Die kleinräumige Gestaltung und die verschiedenen Nutzungsarten mit Gemüsegärten, Wiesen und Hecken machen Schrebergärten zu einem Hotspot der Artenvielfalt im Siedlungsgebiet. Leider wurden in solchen Anlagen früher oft alte Eisenbahnschwellen als Stützmauern verbaut. Diese sind mit Teeröl imprägniert und geben schädliche Stoffe an die Umwelt ab. Sie werden deshalb heute nicht mehr verwendet. Bereits verbaute Schwellen werden nach und nach entfernt und fachgerecht entsorgt.

Als erstes wurden die Eisenbahnschwellen in mühsamer Arbeit mit dem Habegger und anderen Werkzeugen herausgerissen. Da die Schwellen zum Teil einbetoniert waren, mussten sie mit dem Abbruchhammer freigelegt werden. Insgesamt füllten wir zwei grosse Mulden mit Schwellen und eine Mulde mit Aushubmaterial.

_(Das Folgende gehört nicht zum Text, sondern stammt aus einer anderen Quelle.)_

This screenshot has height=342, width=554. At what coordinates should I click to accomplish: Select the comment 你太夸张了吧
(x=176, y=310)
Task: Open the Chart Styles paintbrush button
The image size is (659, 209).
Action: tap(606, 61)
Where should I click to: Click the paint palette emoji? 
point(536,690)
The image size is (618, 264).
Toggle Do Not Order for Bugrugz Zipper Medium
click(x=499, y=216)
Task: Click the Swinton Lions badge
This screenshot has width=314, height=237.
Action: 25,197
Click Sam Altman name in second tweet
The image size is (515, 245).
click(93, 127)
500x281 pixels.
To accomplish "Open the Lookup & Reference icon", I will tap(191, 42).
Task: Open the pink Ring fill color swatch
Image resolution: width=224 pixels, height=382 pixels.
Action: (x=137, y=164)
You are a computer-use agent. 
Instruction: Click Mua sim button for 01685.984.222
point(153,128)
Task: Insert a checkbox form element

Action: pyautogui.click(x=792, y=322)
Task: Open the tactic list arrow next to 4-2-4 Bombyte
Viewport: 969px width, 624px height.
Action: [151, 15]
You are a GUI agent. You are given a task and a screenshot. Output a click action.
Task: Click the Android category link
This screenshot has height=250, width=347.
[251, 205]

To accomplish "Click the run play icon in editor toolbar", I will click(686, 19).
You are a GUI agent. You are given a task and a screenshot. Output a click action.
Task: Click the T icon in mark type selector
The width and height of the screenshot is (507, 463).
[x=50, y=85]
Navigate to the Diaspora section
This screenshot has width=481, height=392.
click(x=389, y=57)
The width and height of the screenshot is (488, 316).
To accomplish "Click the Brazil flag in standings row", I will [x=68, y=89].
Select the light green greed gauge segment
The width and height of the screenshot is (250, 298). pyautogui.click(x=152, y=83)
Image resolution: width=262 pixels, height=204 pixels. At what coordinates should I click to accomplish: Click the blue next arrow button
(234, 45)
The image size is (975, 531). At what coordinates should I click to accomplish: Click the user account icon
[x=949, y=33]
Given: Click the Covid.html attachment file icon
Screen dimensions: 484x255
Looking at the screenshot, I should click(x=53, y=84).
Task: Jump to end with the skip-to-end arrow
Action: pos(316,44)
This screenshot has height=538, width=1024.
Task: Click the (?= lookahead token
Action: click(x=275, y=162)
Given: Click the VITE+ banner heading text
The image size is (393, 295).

Nachdem die Schwellen entfernt waren, konnte mit dem Bau der Trockensteinmauer begonnen werden. Eine Trockenmauer - erstellt ohne Mörtel und Beton - stellt einen wertvollen Lebensraum für Eidechsen, Blindschleichen und andere Kleintiere dar. Die meisten beteiligten Zivis kamen zum ersten Mal mit dem traditionellen Maurer-Handwerk in Berührung. Daher mussten sie die Theorie und den praktischen Umgang mit Sandstein und Werkzeug lernen. Bereits nach kurzer Zeit waren Stossfuge, Binder, oder Anzug keine Fremdwörter mehr und die Mauer konnte schnell und fachgerecht gebaut werden. Um die Trockensteinmauer für die Natur noch wertvoller zu machen, wurden bewusst Fugen und Nischen offen gelassen. Das dies den Tieren gefällt, wurde schon während des Baus sichtbar: So konnten wir beobachten, wie die ersten Eidechsen ihren neuen Lebensraum in der Trockensteinmauer besiedelten!